● PROBLEM REQUIREMENTS:
Reproduce the lines that begin with the line containing "The height and width of the screenshot is (462, 718)." and end with the line containing "tap(512, 467)", including both of those lines.

● Raw records:
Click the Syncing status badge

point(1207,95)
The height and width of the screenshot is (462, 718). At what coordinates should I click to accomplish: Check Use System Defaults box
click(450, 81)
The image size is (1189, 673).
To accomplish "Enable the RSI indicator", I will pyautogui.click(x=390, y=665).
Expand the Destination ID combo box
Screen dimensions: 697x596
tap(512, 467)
* * *
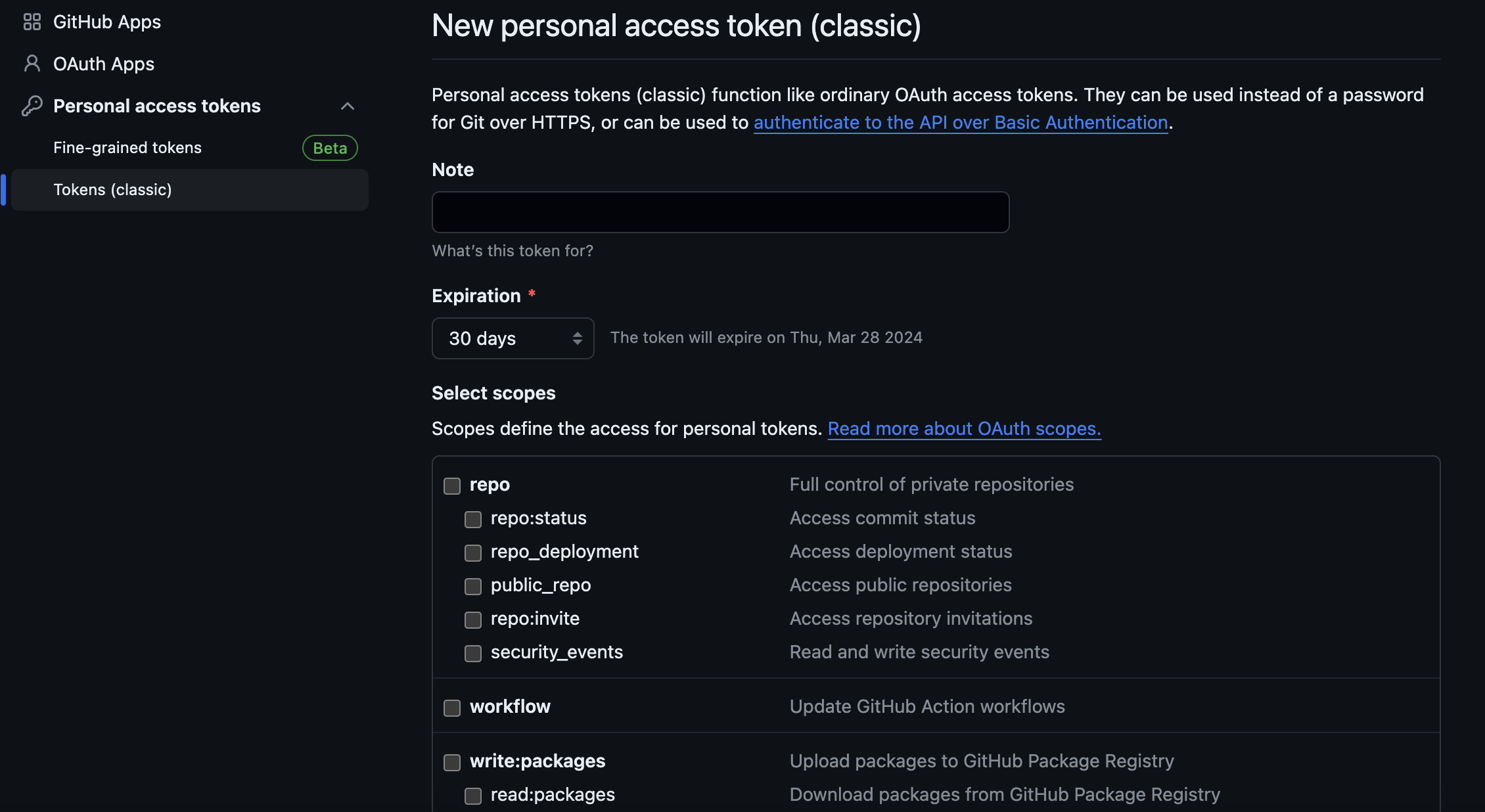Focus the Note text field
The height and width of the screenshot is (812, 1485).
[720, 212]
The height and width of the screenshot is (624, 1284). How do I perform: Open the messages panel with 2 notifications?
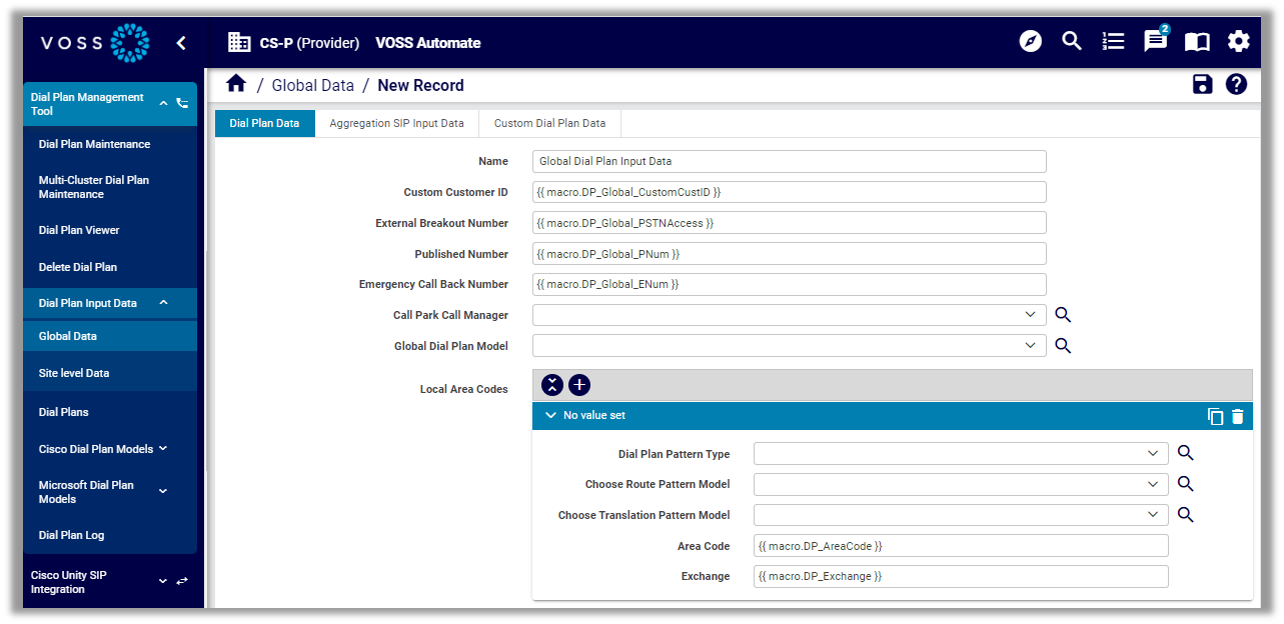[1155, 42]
...
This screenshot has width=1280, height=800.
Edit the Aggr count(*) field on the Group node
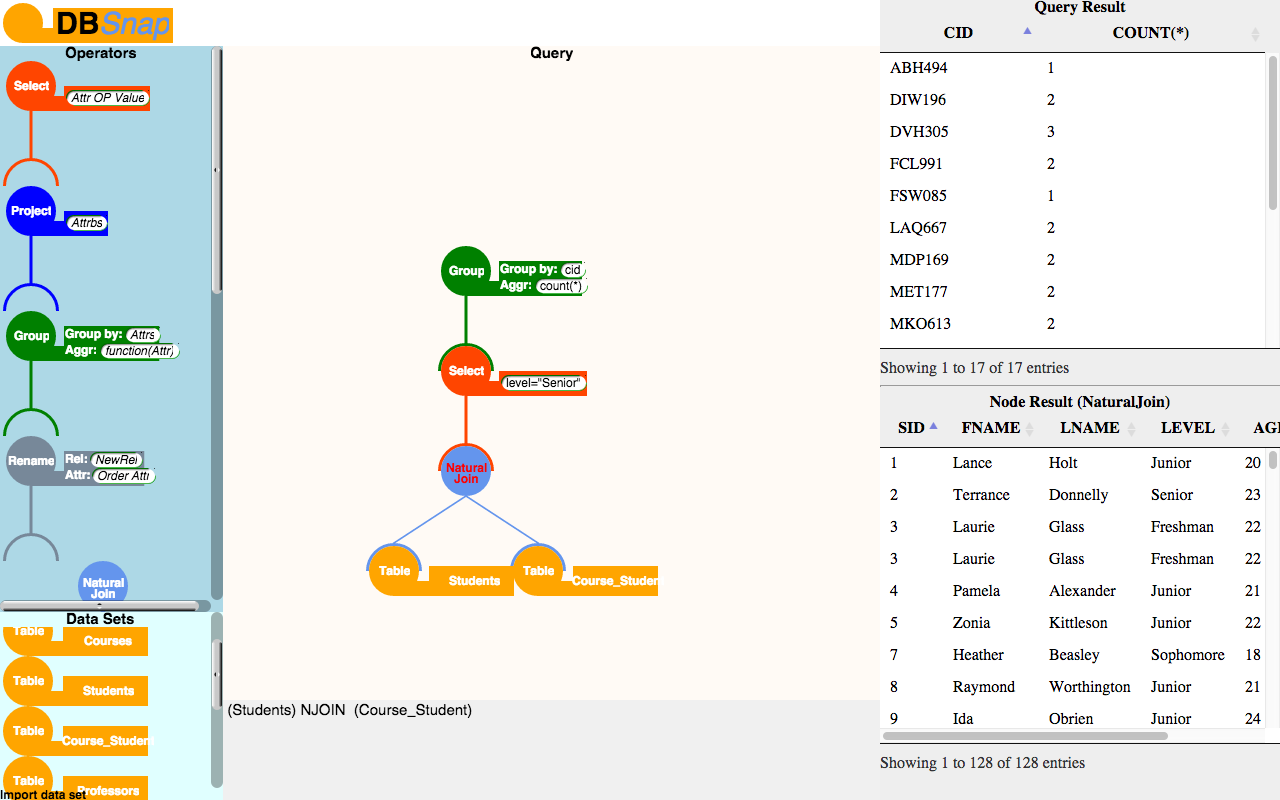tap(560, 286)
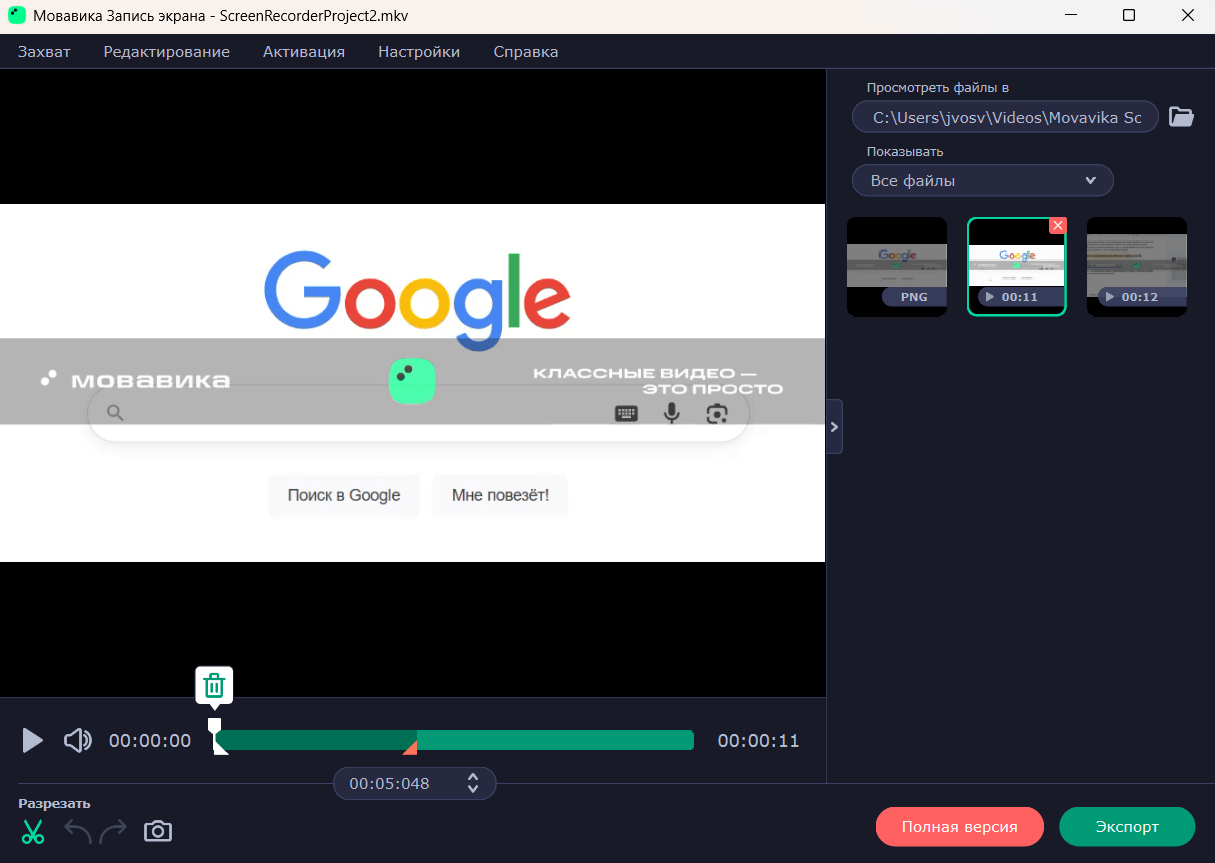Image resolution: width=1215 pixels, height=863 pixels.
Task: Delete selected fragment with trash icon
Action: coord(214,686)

● REPLY:
The height and width of the screenshot is (462, 718). At what coordinates should I click to accomplish: Check Use System Defaults box
click(450, 81)
The image size is (1189, 673).
To accomplish "Enable the RSI indicator", I will pyautogui.click(x=390, y=665).
Expand the Destination ID combo box
Screen dimensions: 697x596
tap(512, 467)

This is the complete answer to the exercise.